CEO, secretary general, and director) and 3 senior managers, representing in total 13 PIOs.

1 In the information provided to representatives, we used the acronym PAOs (patient advocacy organizations) to describe patient groups. Later, after we had conducted the interviews, we changed the acronym to PIOs to reflect more accurately the way the organizations defined themselves.

The PIOs worked within the following areas: cancer (4), hereditary and genetic disorders (3), mental health (1), diabetes (1), psoriasis (1), AIDS (1), lupus (1), and primary immunodeficiencies (1). All participants signed an informed consent form (Appendix C) and the study was approved by the Norwegian Social Science Data Services (Appendix D and E).

The interviews were conducted using an interview guide (Appendix F) which included open-ended questions about the PIOs’ perspectives regarding PM, PM-related activities, perceived challenges with regard to the realization of PM, recommendations for the adoption of PM, and the potential roles the PIOs may play in the realization of PM. The interviews lasted, on average, 40 minutes and were audio recorded and transcribed verbatim in English and Norwegian for data analysis using a qualitative content analysis approach as described in section 4.2.
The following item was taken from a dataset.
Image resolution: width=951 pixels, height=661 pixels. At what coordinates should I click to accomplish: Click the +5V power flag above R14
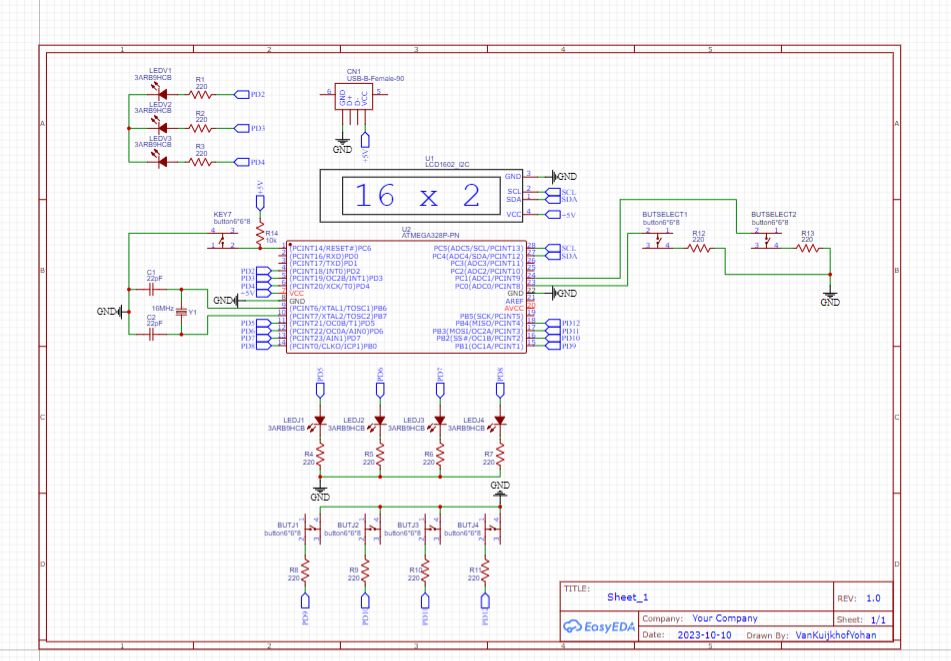(260, 200)
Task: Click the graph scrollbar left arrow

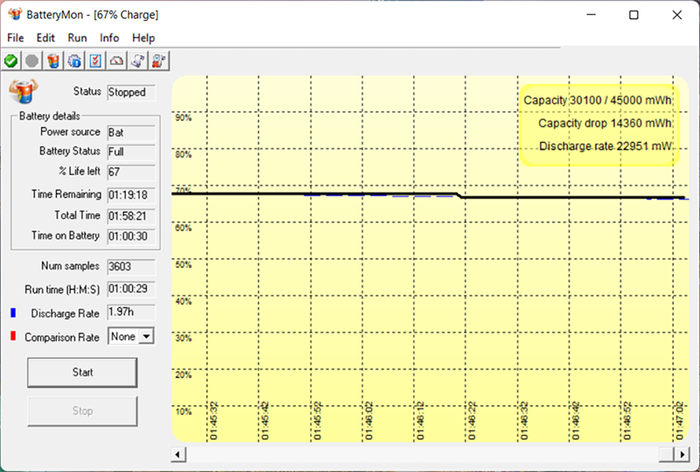Action: point(178,455)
4.1.4. Paper IV - Oxford workshop

Paper IV aimed to investigate the views of PM researchers regarding how dynamic consent may help address some of the challenges usually encountered in PM-friendly research. Both the NCGC and the COST Action had an interest in investigating dynamic consent approaches.

The Action called for “coordination of analysis of ICT solutions for dynamic consent and research subject participation” and the production of a working paper [19]. It was therefore decided to organize a workshop (the preferred method of consultation in the Action, following the principles of the RRI framework). In October 2015, the Research Ethics working group (WG1) of the Action and the Centre for Health, Law and Emerging Technologies (HeLEX) at the University of Oxford jointly organized an interdisciplinary two-day workshop gathering PM researchers experienced in the use of dynamic consent solutions [123]. The workshop brought together ethicists, lawyers, clinicians, medical researchers, research nurses and research participants to discuss how dynamic consent approaches may facilitate the conduct

of biomedical research. During the workshop, the participants mapped a process flowchart describing main tasks and goals for recruiting, enrolling, and maintaining participants in research studies and identified challenges usually encountered when carrying out these tasks.

Then, they discussed how dynamic consent may facilitate the conduct of these tasks and attainment of the goals. Input from researchers involved in the design of dynamic consent solutions for their projects were central to the discussions. Appointed participants took notes during the workshop, and the workshop organizers gathered these notes, summarised their content, and analysed the data using a content analysis approach as described below.